LBH Komnas PHD HAM Indonesia menyatakan sangat mendukung kerja profesional Kepolisian Flores Flotim dalam hal ini Penyidik Reskrim Flotim dalam menangani kasus dugaan penganiayaan yang dilakukan Kepala Desa

Bacaan Lainnya

“Ketika mendengar kronologi kejadian tindakan penganiayaan tersebut kami melihat ini pidana murni dan dari kejadian tersebut korban trauma dan berdampak pada psikologis korban dalam kehidupan sehari harinya,” kata Nur Khalik Majid, Koordinator LBH Komnas PHD HAM Indonesia NTT, lewat pesan WhatsApp, Kamis (30/1/2020).
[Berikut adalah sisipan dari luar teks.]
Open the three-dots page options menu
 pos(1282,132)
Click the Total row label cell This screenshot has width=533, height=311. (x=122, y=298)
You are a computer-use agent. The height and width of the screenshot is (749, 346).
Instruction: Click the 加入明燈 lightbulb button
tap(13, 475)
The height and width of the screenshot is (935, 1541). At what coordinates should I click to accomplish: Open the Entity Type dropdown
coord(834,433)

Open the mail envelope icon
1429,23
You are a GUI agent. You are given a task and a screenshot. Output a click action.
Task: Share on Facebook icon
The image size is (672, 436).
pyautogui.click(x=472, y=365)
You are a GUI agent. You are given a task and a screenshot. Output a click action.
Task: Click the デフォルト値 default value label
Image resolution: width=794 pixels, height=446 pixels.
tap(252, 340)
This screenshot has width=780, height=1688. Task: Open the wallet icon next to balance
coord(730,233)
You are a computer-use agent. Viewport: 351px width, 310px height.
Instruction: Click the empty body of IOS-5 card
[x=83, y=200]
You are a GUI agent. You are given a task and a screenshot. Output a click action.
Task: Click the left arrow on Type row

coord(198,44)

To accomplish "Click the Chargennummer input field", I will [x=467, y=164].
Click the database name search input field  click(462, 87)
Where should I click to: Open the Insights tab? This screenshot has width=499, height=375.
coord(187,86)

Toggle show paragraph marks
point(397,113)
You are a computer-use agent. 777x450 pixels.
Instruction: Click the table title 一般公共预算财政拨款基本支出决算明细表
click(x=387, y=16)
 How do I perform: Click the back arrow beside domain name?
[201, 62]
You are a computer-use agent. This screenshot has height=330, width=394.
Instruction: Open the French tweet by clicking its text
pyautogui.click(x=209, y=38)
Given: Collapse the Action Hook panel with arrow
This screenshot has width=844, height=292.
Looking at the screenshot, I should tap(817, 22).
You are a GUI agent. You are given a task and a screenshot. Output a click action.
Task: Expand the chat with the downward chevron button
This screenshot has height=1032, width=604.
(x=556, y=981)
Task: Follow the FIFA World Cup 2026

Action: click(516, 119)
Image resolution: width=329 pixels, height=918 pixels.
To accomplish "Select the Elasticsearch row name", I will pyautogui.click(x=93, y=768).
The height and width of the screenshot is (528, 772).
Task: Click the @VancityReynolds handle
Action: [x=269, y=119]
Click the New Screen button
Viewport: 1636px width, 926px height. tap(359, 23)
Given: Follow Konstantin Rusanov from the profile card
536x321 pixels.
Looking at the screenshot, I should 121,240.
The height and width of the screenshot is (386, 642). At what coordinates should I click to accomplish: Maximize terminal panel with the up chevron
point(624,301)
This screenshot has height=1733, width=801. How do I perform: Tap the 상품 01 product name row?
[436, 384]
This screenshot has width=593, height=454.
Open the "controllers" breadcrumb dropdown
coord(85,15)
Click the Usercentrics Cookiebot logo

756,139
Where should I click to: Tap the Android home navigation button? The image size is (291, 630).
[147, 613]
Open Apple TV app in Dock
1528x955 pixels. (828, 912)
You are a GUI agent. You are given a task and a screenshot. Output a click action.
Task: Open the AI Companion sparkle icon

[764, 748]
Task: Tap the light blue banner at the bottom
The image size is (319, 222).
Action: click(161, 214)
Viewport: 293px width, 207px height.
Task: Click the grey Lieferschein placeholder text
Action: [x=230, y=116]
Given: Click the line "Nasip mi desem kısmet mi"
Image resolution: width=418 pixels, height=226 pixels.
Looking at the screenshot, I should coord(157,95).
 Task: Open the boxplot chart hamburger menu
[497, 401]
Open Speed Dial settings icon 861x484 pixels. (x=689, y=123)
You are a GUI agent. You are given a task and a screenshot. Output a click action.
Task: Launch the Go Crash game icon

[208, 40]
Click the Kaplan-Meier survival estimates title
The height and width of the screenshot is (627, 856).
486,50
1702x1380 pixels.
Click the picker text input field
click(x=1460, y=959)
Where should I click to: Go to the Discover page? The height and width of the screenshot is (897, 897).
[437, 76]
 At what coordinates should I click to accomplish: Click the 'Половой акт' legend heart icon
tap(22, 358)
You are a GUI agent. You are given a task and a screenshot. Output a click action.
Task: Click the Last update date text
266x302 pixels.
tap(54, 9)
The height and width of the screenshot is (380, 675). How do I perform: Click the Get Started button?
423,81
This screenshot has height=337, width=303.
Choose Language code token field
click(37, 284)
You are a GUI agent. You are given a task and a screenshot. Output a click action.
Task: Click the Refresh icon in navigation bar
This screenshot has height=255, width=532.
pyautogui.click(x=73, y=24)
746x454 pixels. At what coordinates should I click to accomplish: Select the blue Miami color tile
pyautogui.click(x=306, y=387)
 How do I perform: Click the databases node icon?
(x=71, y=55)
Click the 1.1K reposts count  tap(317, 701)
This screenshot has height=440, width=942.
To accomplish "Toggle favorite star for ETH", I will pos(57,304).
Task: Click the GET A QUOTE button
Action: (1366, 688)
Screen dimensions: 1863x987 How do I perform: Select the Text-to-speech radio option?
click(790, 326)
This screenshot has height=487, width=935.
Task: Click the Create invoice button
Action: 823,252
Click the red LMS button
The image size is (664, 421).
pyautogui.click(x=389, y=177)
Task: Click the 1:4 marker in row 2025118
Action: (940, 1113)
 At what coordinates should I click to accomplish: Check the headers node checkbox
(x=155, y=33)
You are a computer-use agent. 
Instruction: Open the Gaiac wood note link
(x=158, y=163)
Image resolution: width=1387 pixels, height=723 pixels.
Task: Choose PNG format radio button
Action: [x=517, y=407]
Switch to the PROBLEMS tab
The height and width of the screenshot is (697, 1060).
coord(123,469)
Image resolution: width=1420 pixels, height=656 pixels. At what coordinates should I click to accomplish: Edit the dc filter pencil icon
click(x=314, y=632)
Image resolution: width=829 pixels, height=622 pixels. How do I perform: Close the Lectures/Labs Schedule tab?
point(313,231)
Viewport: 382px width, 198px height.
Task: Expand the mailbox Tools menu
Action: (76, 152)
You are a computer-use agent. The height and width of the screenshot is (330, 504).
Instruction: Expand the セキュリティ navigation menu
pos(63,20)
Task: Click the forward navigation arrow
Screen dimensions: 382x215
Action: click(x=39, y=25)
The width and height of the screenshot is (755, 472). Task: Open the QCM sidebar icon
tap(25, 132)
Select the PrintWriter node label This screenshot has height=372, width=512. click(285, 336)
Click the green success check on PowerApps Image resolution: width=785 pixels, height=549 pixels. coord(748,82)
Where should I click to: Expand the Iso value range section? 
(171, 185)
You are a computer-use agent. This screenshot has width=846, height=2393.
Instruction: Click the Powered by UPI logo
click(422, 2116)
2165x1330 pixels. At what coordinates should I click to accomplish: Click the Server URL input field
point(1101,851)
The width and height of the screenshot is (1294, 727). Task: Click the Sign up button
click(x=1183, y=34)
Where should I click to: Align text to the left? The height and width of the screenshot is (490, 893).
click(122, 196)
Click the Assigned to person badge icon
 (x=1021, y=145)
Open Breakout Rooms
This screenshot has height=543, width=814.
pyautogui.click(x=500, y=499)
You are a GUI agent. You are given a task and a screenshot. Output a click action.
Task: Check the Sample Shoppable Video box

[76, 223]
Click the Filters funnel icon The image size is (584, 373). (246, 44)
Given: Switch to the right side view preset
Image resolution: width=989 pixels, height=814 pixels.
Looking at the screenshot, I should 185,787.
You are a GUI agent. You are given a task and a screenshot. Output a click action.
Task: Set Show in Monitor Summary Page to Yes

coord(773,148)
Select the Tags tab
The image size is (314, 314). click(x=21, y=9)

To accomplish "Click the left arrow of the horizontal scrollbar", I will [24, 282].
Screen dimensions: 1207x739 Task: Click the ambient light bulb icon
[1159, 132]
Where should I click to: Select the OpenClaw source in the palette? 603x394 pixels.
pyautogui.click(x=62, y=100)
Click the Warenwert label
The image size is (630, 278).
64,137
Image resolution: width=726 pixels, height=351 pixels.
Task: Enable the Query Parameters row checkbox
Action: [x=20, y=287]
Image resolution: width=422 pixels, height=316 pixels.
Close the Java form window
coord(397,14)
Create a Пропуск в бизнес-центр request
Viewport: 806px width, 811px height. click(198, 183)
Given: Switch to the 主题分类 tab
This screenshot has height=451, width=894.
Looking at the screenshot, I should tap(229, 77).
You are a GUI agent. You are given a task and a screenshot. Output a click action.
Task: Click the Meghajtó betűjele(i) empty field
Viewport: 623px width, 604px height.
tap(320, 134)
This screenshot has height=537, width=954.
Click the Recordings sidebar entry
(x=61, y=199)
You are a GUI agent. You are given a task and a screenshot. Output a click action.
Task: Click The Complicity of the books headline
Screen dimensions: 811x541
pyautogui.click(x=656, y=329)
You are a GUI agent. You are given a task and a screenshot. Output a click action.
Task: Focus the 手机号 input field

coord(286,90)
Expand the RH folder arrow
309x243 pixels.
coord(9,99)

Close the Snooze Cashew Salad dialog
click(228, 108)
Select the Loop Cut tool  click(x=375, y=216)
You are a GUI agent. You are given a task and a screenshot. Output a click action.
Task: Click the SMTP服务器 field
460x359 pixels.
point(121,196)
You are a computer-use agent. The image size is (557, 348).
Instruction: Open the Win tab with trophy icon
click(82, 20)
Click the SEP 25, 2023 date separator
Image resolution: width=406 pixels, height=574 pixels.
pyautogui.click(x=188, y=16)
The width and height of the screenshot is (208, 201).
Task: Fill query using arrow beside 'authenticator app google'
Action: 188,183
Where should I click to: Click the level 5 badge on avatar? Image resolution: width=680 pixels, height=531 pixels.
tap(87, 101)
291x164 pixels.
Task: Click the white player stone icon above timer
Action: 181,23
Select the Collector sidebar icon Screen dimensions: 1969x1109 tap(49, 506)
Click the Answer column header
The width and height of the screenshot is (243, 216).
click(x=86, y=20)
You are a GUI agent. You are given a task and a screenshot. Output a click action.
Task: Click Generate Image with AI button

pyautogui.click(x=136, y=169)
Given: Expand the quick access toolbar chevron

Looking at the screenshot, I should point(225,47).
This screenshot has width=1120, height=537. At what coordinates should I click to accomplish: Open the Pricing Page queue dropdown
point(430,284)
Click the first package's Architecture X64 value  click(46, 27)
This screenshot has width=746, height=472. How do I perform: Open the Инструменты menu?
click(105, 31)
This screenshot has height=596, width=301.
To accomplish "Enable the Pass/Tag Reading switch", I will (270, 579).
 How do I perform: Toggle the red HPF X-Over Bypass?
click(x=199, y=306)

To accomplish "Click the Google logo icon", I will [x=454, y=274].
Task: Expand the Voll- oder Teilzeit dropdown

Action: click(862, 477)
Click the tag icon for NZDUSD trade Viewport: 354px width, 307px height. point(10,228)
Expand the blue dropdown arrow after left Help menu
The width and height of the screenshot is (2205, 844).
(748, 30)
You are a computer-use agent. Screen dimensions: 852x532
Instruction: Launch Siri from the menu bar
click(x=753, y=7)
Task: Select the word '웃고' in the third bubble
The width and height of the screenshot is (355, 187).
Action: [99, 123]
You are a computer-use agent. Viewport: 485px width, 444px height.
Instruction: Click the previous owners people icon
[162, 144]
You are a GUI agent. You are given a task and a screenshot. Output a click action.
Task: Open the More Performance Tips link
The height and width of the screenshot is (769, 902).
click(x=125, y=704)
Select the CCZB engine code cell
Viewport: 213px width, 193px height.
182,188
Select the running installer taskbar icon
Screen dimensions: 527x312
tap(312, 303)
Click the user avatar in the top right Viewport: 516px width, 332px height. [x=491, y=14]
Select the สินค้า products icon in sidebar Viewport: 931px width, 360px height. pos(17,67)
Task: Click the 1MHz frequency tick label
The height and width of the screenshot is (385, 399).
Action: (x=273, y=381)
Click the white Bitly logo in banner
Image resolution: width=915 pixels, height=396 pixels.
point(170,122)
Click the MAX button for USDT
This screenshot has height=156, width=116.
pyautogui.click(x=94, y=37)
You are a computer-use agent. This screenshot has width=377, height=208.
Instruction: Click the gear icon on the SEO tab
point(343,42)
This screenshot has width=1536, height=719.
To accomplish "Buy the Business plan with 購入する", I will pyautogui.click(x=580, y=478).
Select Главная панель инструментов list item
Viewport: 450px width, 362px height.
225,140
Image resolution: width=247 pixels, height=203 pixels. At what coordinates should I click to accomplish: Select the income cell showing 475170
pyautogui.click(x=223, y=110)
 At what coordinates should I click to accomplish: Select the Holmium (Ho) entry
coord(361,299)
Ia menyayangkan tindakan penganiayaan yang dilakukan Kepala Desa Lewolaga, Frans Nikolaus Beoang terhadap warganya, Edwaldus T Salu Kelen pada Jumat (17/1) lalu.

Frans lalu dilaporkan korban, Edwaldus yang berprofesi sebagai jurnalis media online Warta Keadilan (www.wartakeadilan.com) ke Polres Flores Timur.

“Ketika kami mengikuti kasus penganiayaan ini sampai pada adanya penetapan tersangka yang dimana tersangkanya adalah oknum penyelenggara negara yang ada di desa Lewolaga. Bagi kami hal ini sangat disayangkan seharusnya beliau sebagai pejabat publik bisa memberikan sikap bijak dalam menyikapi permasalahan,” kata Majid.

Majid menduga adanya tindakan penyalahgunaan kewenangan yaitu tindakan semena-mena.

Oleh karena itu, ia berharap pihak penegak hukum di Flotim bisa memproses kasus ini dengan undang undang hukum pidana penganiayaan Pasal 351 Kitab Undang-Undang Hukum Pidana (KUHP) dimana pelaku penganiayaan diancam dengan pidana penjara paling lama dua tahun delapan bulan atau pidana denda paling banyak empat ribu lima ratus rupiah.

“Jika perbuatan mengakibatkan luka-luka berat, yang bersalah diancam dengan pidana penjara paling lama lima tahun. Jika mengakibatkan mati, diancam dengan pidana penjara paling lama tujuh tahun. Dengan penganiayaan disamakan sengaja merusak kesehatan,” kata Majid dalam rilis yang diterima BentaraNet.

Majid menegaskan penyelesaian kasus kekerasan fisik (penganiayaan) ini tidak cukup dengan menyatakan keprihatinan kepada korban, melainkan harus ada satu langkah nyata dan segera untuk memberikan perlindungan hukum bagi korban.

“Dan publik Flotim bisa mengawal kasus ini agar tidak terulang kembali pada situasi dan tempat yang berbeda,” terangnya.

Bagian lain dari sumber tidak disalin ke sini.